Exercise brief:
Retype the material exactly, ending with the line containing "Forum software by XenForo™ (228, 1044)".

Supplied data:

----

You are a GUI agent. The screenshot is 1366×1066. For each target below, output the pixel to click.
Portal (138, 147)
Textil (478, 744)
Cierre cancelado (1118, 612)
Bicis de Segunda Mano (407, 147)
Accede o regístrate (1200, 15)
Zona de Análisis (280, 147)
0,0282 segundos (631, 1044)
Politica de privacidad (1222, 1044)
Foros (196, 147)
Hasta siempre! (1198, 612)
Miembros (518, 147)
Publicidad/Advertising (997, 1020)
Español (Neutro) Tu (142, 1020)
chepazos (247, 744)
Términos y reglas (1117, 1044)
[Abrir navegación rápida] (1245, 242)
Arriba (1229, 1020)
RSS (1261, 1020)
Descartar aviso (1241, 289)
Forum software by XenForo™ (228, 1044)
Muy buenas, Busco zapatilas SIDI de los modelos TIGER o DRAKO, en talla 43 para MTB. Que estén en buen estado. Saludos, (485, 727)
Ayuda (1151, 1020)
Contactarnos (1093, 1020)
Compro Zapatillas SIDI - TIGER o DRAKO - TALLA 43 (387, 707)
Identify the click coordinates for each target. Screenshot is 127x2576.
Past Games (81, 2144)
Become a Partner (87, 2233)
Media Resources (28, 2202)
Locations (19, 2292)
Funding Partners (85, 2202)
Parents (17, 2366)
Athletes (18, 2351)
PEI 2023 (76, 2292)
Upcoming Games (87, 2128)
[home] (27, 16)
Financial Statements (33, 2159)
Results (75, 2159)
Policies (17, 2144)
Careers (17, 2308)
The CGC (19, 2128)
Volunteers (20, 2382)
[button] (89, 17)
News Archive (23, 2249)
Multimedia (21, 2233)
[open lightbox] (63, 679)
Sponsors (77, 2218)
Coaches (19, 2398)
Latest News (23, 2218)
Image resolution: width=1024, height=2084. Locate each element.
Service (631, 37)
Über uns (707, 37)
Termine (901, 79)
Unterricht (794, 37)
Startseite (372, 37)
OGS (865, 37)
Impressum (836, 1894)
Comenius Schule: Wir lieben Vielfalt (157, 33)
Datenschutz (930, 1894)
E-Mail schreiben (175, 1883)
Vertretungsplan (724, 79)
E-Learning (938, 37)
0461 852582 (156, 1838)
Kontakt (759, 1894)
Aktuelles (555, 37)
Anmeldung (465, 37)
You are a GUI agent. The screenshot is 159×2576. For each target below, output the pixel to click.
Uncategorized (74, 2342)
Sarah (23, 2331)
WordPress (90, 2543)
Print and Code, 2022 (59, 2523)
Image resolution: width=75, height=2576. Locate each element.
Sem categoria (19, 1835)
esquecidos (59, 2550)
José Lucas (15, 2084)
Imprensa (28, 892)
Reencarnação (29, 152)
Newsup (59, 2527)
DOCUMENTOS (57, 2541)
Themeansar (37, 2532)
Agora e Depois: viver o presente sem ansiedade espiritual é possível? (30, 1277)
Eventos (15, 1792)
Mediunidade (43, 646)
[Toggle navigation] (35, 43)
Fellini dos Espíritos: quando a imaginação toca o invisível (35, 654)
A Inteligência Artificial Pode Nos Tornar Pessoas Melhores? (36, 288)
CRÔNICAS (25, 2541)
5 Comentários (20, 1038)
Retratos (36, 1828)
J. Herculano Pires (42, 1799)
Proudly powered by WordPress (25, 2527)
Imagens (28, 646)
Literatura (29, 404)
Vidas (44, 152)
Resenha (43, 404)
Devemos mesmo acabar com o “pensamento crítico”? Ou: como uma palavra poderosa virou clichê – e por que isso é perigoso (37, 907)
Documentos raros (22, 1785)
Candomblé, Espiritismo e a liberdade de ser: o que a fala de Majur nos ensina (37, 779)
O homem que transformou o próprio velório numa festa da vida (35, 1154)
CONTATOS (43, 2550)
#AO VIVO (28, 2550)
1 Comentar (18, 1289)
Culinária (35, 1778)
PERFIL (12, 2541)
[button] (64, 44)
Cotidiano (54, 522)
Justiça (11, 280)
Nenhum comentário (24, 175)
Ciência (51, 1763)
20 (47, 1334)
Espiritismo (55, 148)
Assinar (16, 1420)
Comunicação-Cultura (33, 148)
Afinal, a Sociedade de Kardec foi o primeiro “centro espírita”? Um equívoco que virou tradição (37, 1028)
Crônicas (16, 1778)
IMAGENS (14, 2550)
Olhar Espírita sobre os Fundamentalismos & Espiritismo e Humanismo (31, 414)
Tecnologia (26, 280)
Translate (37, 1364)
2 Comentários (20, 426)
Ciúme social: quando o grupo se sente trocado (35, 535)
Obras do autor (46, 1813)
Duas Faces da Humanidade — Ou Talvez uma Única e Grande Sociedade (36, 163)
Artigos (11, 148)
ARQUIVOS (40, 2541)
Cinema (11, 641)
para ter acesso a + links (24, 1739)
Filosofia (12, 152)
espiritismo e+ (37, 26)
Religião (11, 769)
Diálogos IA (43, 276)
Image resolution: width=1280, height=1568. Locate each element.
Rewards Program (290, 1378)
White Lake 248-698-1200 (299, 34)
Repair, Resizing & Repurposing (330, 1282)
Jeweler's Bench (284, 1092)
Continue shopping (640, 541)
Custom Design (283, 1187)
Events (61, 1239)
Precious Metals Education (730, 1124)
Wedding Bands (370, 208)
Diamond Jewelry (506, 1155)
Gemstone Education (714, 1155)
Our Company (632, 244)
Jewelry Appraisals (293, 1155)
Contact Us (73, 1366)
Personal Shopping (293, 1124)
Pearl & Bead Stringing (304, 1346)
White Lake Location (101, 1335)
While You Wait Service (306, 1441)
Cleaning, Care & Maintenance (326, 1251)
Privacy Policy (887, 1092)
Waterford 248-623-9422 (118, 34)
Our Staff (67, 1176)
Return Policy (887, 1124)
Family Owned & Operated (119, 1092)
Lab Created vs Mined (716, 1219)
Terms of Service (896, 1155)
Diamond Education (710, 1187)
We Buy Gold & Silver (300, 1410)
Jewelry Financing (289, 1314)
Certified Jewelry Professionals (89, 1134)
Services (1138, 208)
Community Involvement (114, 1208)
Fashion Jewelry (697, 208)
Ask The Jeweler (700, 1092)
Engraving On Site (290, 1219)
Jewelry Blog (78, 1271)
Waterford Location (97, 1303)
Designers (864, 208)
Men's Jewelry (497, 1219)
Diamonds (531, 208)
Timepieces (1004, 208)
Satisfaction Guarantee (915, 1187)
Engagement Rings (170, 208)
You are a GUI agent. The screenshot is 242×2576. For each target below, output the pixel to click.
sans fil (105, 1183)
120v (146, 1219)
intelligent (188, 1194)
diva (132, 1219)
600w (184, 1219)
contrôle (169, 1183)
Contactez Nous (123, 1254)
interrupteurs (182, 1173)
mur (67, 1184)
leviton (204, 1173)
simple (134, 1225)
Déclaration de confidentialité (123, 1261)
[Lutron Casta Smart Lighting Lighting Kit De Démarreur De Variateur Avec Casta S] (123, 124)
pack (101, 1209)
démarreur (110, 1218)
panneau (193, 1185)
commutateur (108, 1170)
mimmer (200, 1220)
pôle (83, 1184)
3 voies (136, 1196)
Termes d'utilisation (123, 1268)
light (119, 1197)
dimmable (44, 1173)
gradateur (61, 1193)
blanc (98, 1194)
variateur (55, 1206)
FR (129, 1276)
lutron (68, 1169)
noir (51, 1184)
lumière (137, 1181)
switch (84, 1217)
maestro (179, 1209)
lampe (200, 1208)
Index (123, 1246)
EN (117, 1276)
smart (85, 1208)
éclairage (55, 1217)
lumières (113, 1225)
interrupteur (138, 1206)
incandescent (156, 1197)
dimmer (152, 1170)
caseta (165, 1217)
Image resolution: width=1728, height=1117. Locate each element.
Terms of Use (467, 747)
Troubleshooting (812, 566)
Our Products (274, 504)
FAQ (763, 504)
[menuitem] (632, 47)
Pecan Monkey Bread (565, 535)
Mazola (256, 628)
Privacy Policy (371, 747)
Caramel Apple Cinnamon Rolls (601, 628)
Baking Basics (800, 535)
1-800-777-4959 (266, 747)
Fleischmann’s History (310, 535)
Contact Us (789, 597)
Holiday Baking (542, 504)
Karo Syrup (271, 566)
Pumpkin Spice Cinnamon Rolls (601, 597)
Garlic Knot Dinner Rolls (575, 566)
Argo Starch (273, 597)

----

Response box:
You are a GUI agent. The screenshot is 1366×1066. For each target below, output the pixel to click.
Portal (138, 147)
Textil (478, 744)
Cierre cancelado (1118, 612)
Bicis de Segunda Mano (407, 147)
Accede o regístrate (1200, 15)
Zona de Análisis (280, 147)
0,0282 segundos (631, 1044)
Politica de privacidad (1222, 1044)
Foros (196, 147)
Hasta siempre! (1198, 612)
Miembros (518, 147)
Publicidad/Advertising (997, 1020)
Español (Neutro) Tu (142, 1020)
chepazos (247, 744)
Términos y reglas (1117, 1044)
[Abrir navegación rápida] (1245, 242)
Arriba (1229, 1020)
RSS (1261, 1020)
Descartar aviso (1241, 289)
Forum software by XenForo™ (228, 1044)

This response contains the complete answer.